Nach Urteil im Antifa-Ost Verfahren: 200 Kieler*innen auf Spontandemo gegen die Kriminalisierung antifaschistischer Bewegung

Auch in Kiel nahmen am frühen Mittwochabend (31.05.2022) über 200 Antifaschist*innen an einer Spontandemo in Solidarität mit Lina und drei weiteren Genossen teil, die am Vormittag im Antifa Ost-Verfahren vorm OLG Dresden zu harten Knaststrafen verurteilt wurden. Die Demonstrant*innen versammelten sich auf dem Dreiecksplatz, wo eine kurze Auftaktkundgebung stattfand.

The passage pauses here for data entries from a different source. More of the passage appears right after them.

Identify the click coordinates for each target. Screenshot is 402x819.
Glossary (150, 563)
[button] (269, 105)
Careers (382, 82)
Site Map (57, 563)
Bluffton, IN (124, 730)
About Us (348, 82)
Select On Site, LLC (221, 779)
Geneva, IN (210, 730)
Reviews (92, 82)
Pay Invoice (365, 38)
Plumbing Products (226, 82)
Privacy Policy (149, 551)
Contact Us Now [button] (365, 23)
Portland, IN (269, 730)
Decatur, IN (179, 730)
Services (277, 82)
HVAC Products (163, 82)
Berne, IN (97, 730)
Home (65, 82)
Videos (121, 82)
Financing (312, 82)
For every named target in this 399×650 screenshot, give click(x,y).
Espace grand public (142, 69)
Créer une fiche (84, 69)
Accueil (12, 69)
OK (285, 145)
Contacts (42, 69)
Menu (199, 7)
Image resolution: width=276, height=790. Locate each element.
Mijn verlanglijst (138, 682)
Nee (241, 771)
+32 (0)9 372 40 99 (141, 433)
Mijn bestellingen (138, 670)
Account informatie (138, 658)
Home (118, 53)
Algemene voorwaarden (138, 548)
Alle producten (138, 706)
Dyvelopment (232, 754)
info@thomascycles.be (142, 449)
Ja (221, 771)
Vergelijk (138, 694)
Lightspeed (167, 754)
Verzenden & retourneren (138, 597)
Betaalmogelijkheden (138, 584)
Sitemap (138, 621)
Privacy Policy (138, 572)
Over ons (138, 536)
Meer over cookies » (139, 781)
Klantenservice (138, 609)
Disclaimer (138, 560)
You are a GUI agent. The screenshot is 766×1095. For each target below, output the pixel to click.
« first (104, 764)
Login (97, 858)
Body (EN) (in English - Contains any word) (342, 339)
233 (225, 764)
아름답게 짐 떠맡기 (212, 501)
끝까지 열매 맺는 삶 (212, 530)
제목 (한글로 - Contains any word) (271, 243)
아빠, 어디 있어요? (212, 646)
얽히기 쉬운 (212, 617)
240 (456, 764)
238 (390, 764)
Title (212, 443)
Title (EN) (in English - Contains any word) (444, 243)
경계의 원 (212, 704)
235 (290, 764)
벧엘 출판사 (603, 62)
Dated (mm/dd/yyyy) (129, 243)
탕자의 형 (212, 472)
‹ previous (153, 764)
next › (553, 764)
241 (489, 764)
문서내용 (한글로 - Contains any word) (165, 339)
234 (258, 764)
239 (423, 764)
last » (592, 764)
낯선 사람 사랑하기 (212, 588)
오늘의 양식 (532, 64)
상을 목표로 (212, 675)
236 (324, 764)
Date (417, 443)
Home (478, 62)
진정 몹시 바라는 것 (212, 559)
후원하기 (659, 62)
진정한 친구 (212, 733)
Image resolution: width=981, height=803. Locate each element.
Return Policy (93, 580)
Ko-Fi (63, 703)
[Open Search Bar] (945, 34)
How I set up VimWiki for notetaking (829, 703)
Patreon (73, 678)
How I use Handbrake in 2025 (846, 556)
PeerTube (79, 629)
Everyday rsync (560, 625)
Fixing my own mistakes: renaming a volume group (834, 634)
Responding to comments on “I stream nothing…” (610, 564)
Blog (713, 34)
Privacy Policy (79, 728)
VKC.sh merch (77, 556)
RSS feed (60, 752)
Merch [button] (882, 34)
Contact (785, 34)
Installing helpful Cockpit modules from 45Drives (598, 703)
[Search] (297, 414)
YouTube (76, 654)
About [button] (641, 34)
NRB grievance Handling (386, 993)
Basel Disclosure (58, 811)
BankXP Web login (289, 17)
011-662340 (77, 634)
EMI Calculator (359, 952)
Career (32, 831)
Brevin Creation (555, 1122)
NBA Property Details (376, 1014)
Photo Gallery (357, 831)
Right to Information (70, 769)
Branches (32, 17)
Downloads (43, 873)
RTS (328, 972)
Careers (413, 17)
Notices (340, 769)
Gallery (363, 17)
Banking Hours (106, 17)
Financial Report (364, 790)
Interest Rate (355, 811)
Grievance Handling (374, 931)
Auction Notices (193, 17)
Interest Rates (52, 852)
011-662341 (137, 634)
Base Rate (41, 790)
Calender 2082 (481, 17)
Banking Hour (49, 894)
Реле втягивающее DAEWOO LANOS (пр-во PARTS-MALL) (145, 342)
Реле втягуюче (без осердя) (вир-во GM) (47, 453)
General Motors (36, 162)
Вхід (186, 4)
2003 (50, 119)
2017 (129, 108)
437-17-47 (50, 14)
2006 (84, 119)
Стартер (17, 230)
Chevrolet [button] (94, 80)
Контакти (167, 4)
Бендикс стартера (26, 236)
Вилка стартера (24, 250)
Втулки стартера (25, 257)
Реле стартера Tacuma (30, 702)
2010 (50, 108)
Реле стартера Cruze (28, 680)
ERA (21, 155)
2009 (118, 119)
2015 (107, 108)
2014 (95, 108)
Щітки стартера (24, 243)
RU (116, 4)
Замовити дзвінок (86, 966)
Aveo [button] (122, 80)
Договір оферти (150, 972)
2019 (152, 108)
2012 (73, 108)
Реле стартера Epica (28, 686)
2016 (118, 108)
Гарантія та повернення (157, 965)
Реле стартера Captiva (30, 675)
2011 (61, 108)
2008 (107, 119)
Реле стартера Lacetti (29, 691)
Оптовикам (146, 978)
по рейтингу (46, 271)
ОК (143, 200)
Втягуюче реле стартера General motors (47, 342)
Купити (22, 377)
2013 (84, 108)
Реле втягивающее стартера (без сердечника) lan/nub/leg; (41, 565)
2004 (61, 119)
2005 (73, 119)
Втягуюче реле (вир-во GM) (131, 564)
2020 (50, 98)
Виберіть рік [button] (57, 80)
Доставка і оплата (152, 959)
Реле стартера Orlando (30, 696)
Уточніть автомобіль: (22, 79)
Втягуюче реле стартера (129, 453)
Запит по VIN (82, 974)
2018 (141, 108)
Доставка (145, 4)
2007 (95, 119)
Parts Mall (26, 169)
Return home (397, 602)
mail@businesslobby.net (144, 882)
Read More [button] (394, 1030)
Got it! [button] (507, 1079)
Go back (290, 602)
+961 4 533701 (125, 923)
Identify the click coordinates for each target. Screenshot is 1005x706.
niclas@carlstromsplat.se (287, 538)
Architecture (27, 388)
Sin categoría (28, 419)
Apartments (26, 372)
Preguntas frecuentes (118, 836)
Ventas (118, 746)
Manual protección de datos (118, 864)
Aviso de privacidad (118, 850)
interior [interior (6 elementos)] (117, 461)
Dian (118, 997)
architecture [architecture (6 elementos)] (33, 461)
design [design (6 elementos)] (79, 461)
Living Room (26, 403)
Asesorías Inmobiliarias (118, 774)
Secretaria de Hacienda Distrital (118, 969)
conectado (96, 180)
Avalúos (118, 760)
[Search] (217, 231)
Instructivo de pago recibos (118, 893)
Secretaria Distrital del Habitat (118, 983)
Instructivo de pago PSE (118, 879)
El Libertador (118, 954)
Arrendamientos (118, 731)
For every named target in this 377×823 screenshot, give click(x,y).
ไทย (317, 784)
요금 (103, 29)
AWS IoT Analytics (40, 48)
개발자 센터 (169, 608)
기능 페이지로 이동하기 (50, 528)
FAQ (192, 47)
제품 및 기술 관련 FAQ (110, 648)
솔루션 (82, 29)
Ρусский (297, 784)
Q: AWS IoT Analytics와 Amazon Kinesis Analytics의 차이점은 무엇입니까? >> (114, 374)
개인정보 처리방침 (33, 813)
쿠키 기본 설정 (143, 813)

In einem Redebeitrag wurde die haltlose juristische Konstruktion hinter den Urteilen sowie ihre politische Motivation dargestellt.

Begleitet von Polizeikräften, die sich bis auf ein übermotivierter Fahrradcop jedoch auf die Regelung des Straßenverkehrs beschränkten, zog die Demo anschließend unter lautstarken Parolen und etwas Pyrotechnik die Holtenauer Straße hinauf und ging anschließend über den Knooper Weg zum Exerzierplatz in der Kieler Innenstadt. Hier löste sich die Versammlung mit dem Aufruf, auch zur bundesweiten Demo am Samstag in Leipzig zu reisen, nach einer knappen Stunde auf. Am Rande wurden zahlreiche Flugblätter an Passant*innen verteilt.

Die betroffenen Genoss*innen wurden wegen Mitgliedschaft bzw. Unterstützung einer „kriminellen Vereinigung“ nach §129 zu Haftstrafen zwischen 2 Jahren und 5 Monaten und 5 Jahren und 3 Monaten verurteilt. Ihnen wurden organisierte militante Angriffe auf Neonazis in Sachsen und Thüringen zur Last gelegt. Die Freude darüber, dass Lina nach 2 1/2 Jahren U-Haft noch am selben Abend vorübergehend auf freiem Fuß ist, darf nicht darüber hinweg täuschen, welch fatale Auswirkungen die gezielte Kriminalisierung antifaschistischer Strukturen für die Bewegung haben kann. Eine Hemmschwelle für offen politisch motivierte Urteile und ein abenteuerliches Strafmaß scheint in Krisenzeiten kaum noch gegeben, wie auch wöchentliche Hausdurchsuchungen bei linken Aktivist*innen oder die Repressionsschläge gegen die Klimabewegung verdeutlichen. Diese Angriffe dürfen linke und soziale Bewegungen nicht hinnehmen.

Die Spontandemo in Kiel, zu der antifaschistische Gruppen nach Bekanntgabe der Urteile aufgerufen hatten, ist als kleiner Beitrag dazu zu verstehen. Zeitgleich kam es bundesweit in zahlreichen anderen Städten zu solidarischen Aktionen.